** Opening AVAILABLE DATA block **

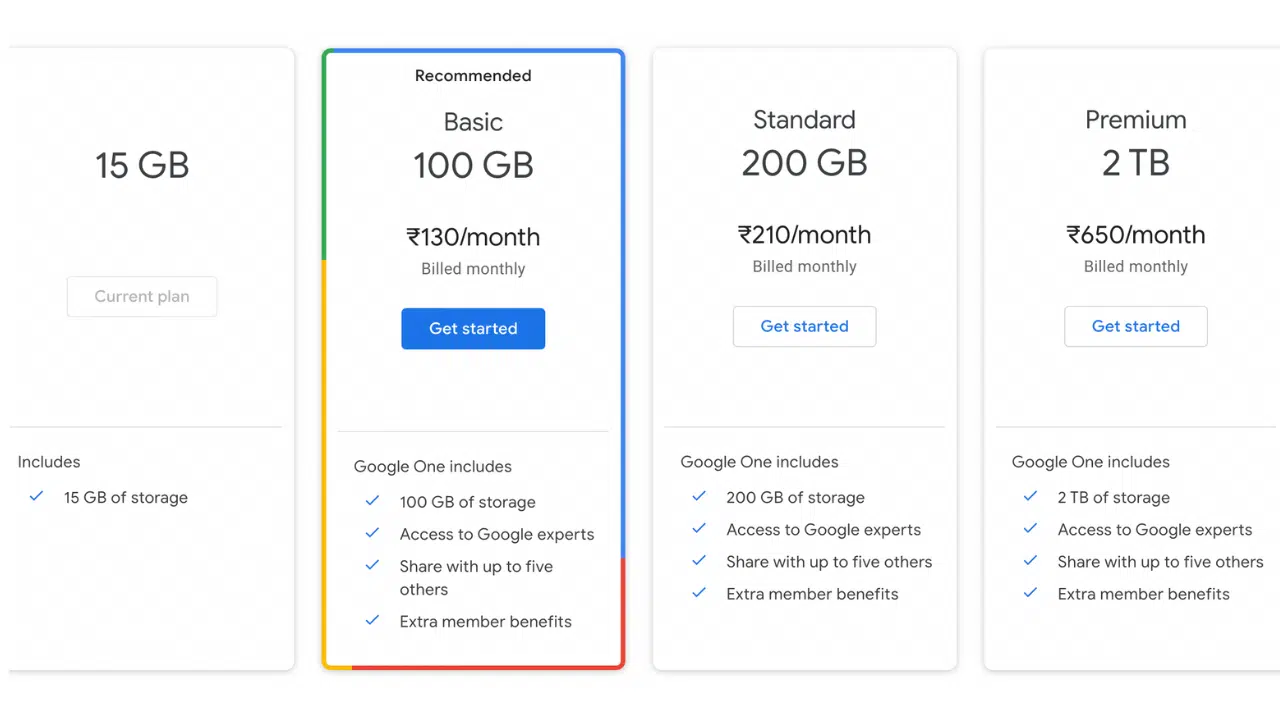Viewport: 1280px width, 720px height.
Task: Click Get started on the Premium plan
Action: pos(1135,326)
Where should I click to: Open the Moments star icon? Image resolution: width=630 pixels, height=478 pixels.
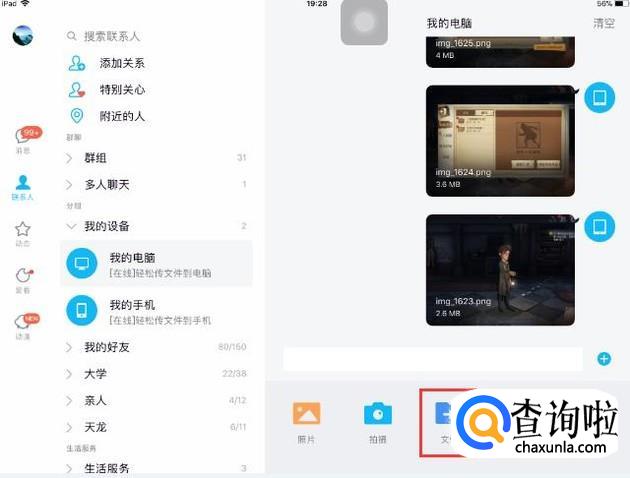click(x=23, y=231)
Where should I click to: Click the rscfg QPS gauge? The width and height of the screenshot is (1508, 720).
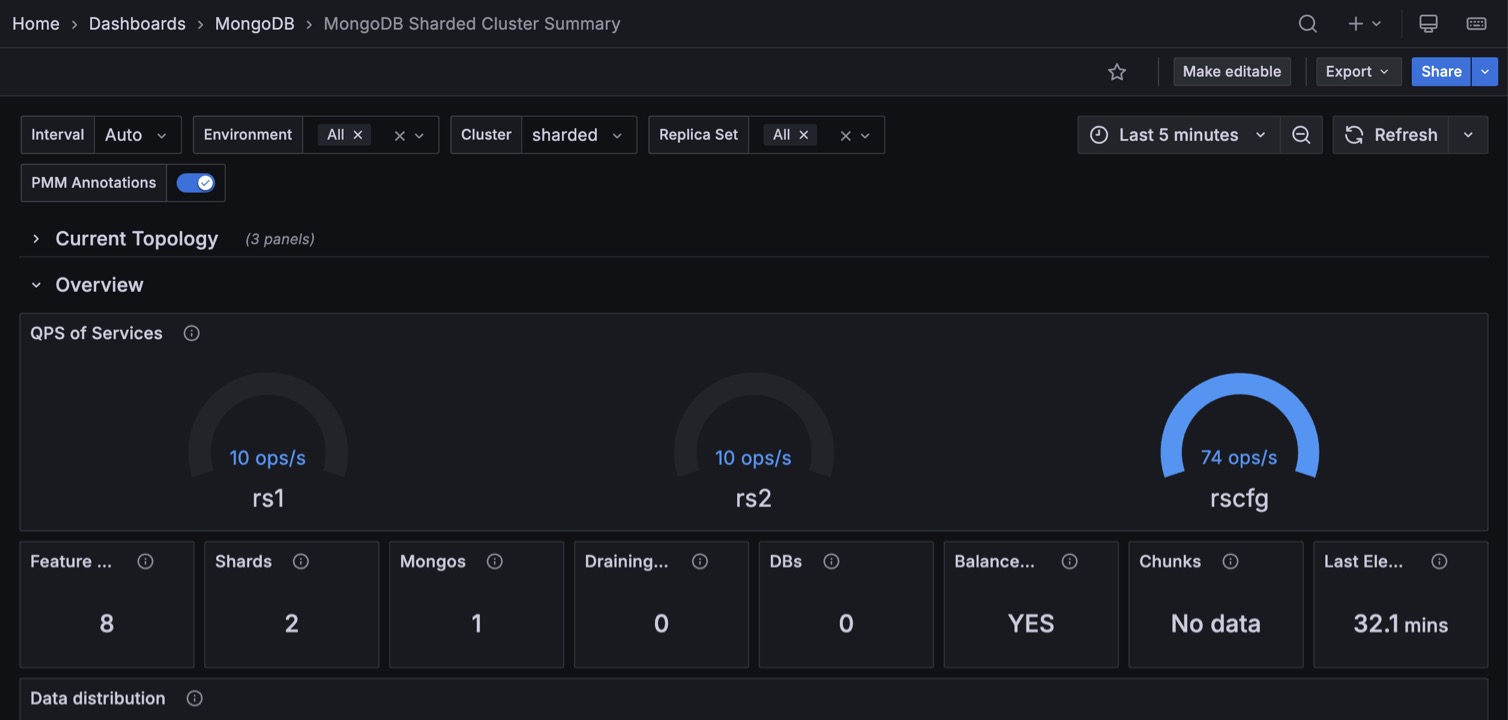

** Closing AVAILABLE DATA block **

■ WORK TO BE COMPLETED:
Beginning at the line with "Where should I click to: Open" and ending at the last line of the listing above, retype each line exactly, including those two lines. Leave the pictures out.

■ OUTPUT FOR THIS TASK:
Where should I click to: Open the Moments star icon? Image resolution: width=630 pixels, height=478 pixels.
click(x=23, y=231)
Where should I click to: Click the rscfg QPS gauge? The width and height of the screenshot is (1508, 720).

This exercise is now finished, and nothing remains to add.